À plusieurs reprises, des proches de Vincent Bolloré ont participé au comité d'entreprise. Leurs propos ont été consignés dans les procès-verbaux de l'instance. Ils ont déclaré que Vincent Bolloré était intervenu personnellement. Lui-même avait participé directement au comité d'entreprise, et il a alors assumé son intervention pour faire censurer le reportage sur le Crédit mutuel. Quand vous ne pouvez plus travailler pendant des mois et que l'on menace de vous licencier dès que vous prenez un mandat syndical, vous comprenez rapidement qui est le patron. D'ailleurs, des responsables bien au-dessus de nous comme Rodolphe Belmer et Ara Aprikian ont été expulsés très brutalement du groupe Canal+ à l'arrivée de Vincent Bolloré à l'été 2015. Il considère qu'il peut agir comme il l'entend y compris avec les dirigeants de l'entreprise, donc comment voulez-vous qu'un salarié de base puisse s'opposer à lui ? Divers responsables nous ont confirmé sans hésiter que Vincent Bolloré était intervenu. Les procès-verbaux font foi. Il intervient sans se cacher car il est quasiment certain de son impunité.
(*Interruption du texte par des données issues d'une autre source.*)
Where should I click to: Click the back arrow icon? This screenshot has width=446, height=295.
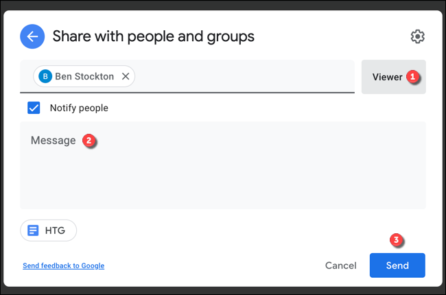pos(32,36)
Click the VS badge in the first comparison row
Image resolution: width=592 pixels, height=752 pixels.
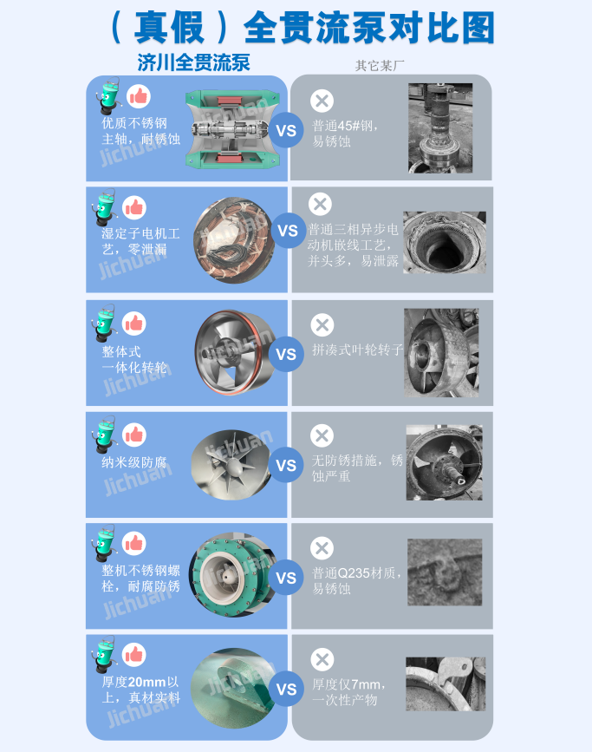click(286, 130)
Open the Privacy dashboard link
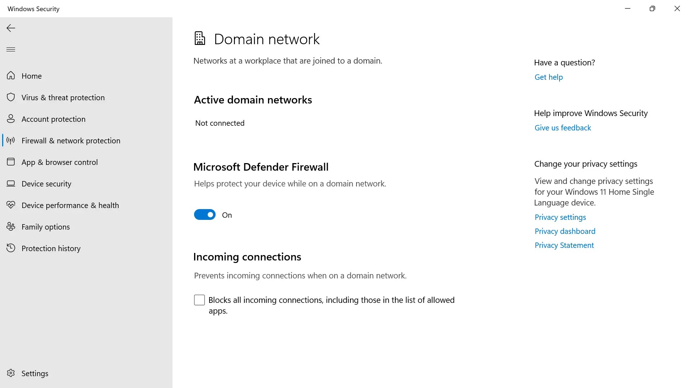Screen dimensions: 690x388 point(565,231)
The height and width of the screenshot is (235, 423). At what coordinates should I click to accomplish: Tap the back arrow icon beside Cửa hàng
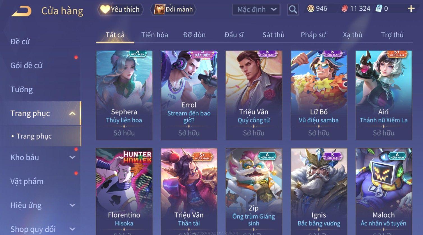[22, 11]
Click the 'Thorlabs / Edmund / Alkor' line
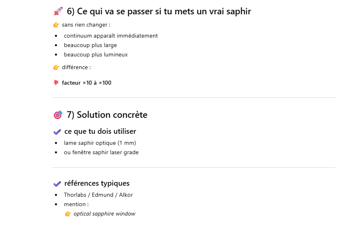The image size is (339, 227). pos(98,195)
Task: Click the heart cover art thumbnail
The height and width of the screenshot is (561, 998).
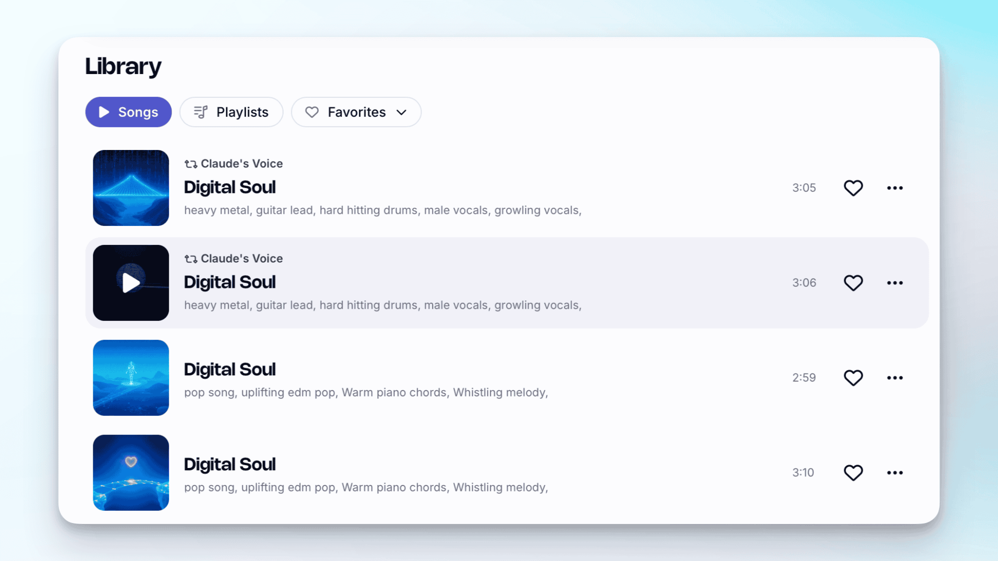Action: [x=131, y=473]
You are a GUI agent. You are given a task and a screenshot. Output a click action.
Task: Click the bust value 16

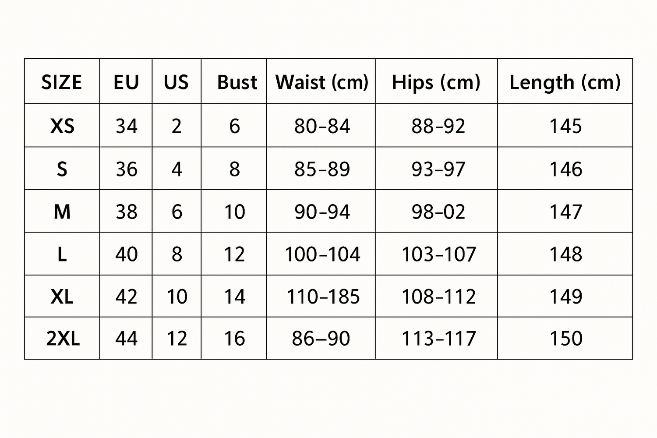(234, 339)
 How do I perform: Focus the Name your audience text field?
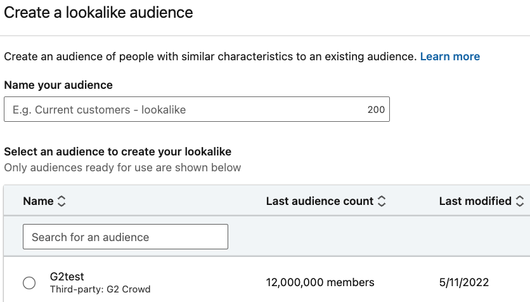tap(197, 109)

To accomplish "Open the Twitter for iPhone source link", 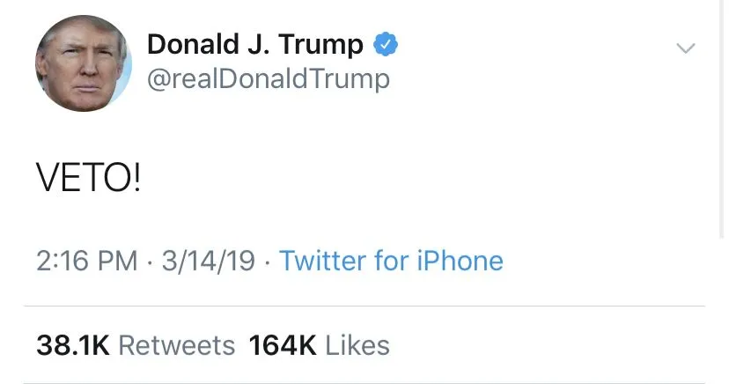I will (x=391, y=261).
Pour répondre à votre question sur les violations de la loi, la plus sérieuse me semble être celle de la loi de 1986 qui prévoyait déjà l'impossibilité pour un actionnaire d'entraver la liberté éditoriale pour défendre les intérêts de ses affaires. Si l'on permettait à des industriels de prendre le contrôle de médias importants en France, puis d'entraver le travail des journalistes, il deviendrait compliqué pour ces derniers d'exercer leur métier. Sinon on ne parlerait plus de médias mais d'instruments de propagande. C'est interdit depuis 1986 mais cette loi n'est absolument pas respectée. En 2016, devant la multiplication des scandales, notamment à Canal+, François Hollande a lancé l'idée de la loi Bloche, qui renforce celle de 1986. À l'époque, nous étions plutôt satisfaits mais cela n'a rien changé à la situation. La loi Bloche a instauré des comités d'éthique. Vincent Bolloré a créé un tel comité mais il a pris soin d'y nommer au moins trois membres sur six qui soient en lien d'affaires avec lui. La ficelle était tellement grossière que le CSA a demandé à Vincent Bolloré de nommer des personnes qui ne seraient pas liées à lui en affaires mais c'est toujours lui qui nomme les membres de ce comité. C'est une vaste blague ! En tant que délégué syndical, j'ai demandé à participer aux réunions, afin de mettre au point une charte de déontologie, mais je n'ai pas été invité. J'ai saisi l'inspection du travail mais celle-ci était débordée et je n'ai eu aucune réaction avant trois ans.
Peut-on admettre qu'un animateur accusé d'agressions sexuelles, en l'occurrence Jean-Marc Morandini, soit désigné comme vitrine d'une chaîne d'information ? Une centaine de mes collègues d'I-Télé ont considéré que c'était inacceptable mais ils ont perdu la bataille et leur emploi. La direction était prête à attendre pendant six mois que les grévistes abandonnent la partie. Au bout de cinq semaines, ne pouvant plus payer leur loyer ou nourrir leurs enfants, mes collègues ont fini par partir. Maxime Saada a déclaré la semaine dernière que chacun était libre de signer ou non les accords de confidentialité et que ceux qui les signaient devaient les respecter. Cette argumentation semble imparable mais cela suppose que l'employé soit au même niveau que l'employeur. Or ce n'est pas du tout le cas dans le système mis en place par Vincent Bolloré.